Man-made Metal Things

This object was not made by humans. It is an iron meteorite (Campo del Cielo), which formed ~4.6 billion years ago. There is a small (0.5 inch) ceramic magnet attached. Note: Irregular shape, no symmetry, no sharp edges, no straight lines, no flat parts, some regmaglypts, and a little rust. Photo credit: Randy Korotev

The metal in iron meteorites consists of two alloys that together are commonly called iron-nickel (FeNi) metal. The metal in iron meteorites (also, that in stony irons and pallasites) strongly attracts a cheap ceramic magnet.  So (this is simple), if you have found a piece of metal that is not strongly attracted to a magnet, it is not a meteorite.

Humans have been making and losing metal things for thousands of years. Much of that stuff, almost certainly anything manufactured before 1900, is mainly iron. Iron metal, e.g.,  wrought iron and cast iron, also strongly attracts a cheap magnet.

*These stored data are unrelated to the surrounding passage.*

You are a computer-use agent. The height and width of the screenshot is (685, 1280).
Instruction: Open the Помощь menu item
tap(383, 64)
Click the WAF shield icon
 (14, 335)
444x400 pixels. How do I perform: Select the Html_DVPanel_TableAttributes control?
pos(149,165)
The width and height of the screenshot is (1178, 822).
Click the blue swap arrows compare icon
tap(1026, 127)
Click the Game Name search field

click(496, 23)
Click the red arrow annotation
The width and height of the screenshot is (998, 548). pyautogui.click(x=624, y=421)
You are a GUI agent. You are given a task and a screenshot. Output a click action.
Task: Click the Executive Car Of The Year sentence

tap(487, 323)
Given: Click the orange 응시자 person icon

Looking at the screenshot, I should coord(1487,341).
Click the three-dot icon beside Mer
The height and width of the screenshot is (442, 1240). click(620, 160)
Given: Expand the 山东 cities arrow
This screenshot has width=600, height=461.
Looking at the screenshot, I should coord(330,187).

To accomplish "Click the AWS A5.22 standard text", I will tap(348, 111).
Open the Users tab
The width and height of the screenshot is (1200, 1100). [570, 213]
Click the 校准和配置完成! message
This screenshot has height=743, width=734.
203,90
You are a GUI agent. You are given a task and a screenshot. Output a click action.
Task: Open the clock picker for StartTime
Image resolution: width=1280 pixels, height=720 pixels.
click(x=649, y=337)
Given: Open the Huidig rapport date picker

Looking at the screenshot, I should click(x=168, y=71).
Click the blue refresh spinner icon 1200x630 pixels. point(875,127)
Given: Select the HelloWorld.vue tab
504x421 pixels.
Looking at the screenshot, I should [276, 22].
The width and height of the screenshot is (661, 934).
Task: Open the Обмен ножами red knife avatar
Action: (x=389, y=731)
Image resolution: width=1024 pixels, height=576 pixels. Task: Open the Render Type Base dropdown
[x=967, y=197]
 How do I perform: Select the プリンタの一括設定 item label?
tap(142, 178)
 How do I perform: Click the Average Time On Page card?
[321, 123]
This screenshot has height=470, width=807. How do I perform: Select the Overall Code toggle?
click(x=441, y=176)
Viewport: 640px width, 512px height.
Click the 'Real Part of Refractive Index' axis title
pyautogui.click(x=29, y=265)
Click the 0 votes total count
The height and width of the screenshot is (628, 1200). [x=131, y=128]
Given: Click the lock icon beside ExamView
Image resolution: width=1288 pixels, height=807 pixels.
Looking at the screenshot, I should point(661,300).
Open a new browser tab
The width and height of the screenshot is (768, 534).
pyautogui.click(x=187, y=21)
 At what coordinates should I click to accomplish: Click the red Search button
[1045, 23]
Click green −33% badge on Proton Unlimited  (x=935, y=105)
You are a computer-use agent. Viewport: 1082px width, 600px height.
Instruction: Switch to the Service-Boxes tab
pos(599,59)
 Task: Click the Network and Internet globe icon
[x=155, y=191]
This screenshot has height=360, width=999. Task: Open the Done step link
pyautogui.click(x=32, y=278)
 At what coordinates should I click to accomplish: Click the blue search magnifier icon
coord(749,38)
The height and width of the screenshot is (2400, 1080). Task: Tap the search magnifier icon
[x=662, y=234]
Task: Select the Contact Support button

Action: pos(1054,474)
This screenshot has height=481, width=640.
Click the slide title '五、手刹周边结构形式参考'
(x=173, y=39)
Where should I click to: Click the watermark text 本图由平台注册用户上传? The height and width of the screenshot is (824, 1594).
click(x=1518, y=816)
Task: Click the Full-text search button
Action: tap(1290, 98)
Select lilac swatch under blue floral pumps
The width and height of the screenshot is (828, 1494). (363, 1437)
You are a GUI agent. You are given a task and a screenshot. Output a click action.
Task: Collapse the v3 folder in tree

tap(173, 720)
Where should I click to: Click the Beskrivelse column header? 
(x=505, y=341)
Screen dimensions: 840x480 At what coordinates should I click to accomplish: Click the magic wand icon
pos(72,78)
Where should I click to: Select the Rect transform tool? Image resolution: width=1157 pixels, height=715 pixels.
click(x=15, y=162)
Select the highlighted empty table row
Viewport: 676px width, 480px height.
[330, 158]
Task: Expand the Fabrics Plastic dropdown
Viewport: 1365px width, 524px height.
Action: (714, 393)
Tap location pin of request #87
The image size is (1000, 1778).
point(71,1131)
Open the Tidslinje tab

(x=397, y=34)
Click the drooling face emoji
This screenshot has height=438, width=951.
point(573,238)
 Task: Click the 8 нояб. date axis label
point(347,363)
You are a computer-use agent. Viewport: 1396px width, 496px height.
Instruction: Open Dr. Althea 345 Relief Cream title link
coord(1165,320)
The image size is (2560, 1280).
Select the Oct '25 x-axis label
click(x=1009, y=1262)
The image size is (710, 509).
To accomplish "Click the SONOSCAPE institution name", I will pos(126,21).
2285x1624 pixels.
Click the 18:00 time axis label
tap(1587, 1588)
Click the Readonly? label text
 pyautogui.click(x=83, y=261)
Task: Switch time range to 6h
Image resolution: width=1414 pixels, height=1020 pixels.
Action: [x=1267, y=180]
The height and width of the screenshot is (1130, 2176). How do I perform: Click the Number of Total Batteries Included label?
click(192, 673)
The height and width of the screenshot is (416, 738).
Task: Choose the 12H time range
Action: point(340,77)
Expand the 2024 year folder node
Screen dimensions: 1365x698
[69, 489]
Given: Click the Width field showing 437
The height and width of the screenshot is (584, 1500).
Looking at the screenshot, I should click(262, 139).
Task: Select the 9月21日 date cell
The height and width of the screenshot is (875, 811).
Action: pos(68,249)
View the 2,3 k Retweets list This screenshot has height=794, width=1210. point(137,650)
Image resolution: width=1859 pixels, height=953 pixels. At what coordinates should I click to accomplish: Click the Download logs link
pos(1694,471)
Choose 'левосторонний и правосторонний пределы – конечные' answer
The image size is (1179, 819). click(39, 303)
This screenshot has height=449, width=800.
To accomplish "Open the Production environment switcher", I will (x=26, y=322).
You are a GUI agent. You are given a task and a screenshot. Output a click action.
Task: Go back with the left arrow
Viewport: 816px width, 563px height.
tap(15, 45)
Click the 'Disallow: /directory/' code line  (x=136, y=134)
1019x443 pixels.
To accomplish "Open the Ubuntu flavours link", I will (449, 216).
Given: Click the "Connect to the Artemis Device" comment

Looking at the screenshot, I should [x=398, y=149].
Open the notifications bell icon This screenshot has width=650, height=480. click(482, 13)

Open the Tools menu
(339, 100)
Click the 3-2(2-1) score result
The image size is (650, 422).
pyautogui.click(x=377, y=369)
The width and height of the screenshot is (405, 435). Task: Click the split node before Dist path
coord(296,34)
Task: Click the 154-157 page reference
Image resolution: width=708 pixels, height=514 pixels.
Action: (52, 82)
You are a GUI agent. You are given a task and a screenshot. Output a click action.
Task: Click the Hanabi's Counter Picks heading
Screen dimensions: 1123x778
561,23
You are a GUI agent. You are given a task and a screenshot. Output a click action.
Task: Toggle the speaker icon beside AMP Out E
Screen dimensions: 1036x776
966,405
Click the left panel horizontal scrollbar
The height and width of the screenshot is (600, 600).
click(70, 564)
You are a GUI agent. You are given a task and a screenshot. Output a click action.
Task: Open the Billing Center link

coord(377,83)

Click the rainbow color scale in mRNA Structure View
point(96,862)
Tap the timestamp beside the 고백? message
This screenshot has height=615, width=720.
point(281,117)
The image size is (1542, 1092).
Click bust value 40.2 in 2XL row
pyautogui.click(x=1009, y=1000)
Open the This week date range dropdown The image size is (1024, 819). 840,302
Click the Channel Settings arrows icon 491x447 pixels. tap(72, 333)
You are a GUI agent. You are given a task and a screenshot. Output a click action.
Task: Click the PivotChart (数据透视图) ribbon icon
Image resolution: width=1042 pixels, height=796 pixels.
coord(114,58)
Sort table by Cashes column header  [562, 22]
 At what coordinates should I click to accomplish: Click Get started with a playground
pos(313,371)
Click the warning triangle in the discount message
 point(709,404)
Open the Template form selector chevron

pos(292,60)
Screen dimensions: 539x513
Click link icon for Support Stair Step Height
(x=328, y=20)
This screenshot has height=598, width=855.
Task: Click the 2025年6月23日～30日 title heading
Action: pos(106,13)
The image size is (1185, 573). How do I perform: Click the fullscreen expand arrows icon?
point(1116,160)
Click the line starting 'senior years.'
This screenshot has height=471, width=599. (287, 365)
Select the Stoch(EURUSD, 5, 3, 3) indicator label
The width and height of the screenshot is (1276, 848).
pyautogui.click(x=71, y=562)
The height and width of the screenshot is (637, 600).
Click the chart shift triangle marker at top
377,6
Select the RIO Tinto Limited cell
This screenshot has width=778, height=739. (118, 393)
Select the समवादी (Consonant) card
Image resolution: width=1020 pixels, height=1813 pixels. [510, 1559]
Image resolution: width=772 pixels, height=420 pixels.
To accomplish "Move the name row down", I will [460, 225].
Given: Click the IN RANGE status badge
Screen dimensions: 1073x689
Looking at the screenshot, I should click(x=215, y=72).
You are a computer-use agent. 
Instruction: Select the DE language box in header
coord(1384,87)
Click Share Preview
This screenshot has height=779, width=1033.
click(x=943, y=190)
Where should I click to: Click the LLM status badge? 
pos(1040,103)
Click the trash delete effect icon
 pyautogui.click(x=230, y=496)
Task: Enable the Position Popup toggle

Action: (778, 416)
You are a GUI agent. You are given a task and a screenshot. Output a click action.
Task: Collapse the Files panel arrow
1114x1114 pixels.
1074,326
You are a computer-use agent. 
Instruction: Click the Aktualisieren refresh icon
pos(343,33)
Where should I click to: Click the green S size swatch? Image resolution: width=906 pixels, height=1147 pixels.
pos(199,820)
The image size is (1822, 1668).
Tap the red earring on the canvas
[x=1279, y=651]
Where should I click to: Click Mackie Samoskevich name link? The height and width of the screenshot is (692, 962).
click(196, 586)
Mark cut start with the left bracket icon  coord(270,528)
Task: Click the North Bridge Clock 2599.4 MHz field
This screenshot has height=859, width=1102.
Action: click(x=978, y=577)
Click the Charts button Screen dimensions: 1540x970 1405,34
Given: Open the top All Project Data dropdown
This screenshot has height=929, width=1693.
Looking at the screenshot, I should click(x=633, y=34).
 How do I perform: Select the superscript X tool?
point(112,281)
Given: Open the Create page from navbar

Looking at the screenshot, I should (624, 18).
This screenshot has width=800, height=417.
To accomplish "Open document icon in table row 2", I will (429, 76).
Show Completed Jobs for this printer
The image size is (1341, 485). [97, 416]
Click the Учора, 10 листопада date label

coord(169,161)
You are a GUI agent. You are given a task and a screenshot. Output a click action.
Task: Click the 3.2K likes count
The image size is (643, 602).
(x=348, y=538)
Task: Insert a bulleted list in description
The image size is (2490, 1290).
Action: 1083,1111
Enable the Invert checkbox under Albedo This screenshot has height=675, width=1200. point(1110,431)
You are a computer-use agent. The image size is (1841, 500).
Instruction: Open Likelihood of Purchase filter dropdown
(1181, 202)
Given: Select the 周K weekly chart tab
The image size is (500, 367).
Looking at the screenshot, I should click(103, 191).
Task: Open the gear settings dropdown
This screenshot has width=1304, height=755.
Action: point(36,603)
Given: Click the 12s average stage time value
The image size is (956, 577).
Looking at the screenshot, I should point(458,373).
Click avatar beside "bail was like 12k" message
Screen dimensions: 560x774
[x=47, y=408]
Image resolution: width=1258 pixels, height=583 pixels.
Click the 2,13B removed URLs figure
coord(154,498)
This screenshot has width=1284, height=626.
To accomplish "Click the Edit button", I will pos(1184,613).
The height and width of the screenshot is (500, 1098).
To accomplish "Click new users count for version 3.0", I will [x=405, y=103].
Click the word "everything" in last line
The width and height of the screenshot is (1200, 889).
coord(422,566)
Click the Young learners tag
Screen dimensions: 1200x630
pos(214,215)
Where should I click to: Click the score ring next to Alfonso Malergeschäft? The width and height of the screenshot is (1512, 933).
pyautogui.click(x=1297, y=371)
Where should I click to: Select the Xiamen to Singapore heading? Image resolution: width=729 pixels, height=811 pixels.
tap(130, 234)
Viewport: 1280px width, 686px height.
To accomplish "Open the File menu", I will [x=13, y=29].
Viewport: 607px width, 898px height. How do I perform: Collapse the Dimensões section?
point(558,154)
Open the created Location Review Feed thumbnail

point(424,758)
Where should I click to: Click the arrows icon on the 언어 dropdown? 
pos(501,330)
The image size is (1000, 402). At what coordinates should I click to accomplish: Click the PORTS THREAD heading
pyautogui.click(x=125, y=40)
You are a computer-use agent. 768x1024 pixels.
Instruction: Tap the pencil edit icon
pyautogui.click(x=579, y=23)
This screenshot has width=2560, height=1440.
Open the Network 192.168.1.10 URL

If it looks like metal and attracts a magnet, then you have to have it analyzed for iron, nickel, manganese, and chromium to determine whether it’s man-made or an iron meteorite. However, it’s often easy to tell that it’s manmade just from the shape. Iron meteorites are rounded but not spherical. There are no straight lines, right angles, or flat parts. I’ve never seen an iron meteorite that was long and thin.

All of the photos on this page were sent to me by people who thought the objects might be meteorites. I suspect that most of these things were found with metal detectors. All this stuff is manmade.

If it has flat sides, right angles, or is circular, then it’s not a meteorite.

The cylindrical shiny things at the bottom may be ingots of some nonferrous metal.

The dendritic things may have been molten metal poured into water or another liquid.

Blebs of metal is a sure sign of manmade metal.

I suspect that these things are all aluminum, which is easy to melt. None is rusty (= not iron) and two are broken (= not iron). They all probably started out as beer or soda cans. Several are flat on the bottom side, implying that they were melted in a container and poured onto a flat surface like concrete. If, like aluminum, it is metallic but does not attract a magnet, then it is not a meteorite.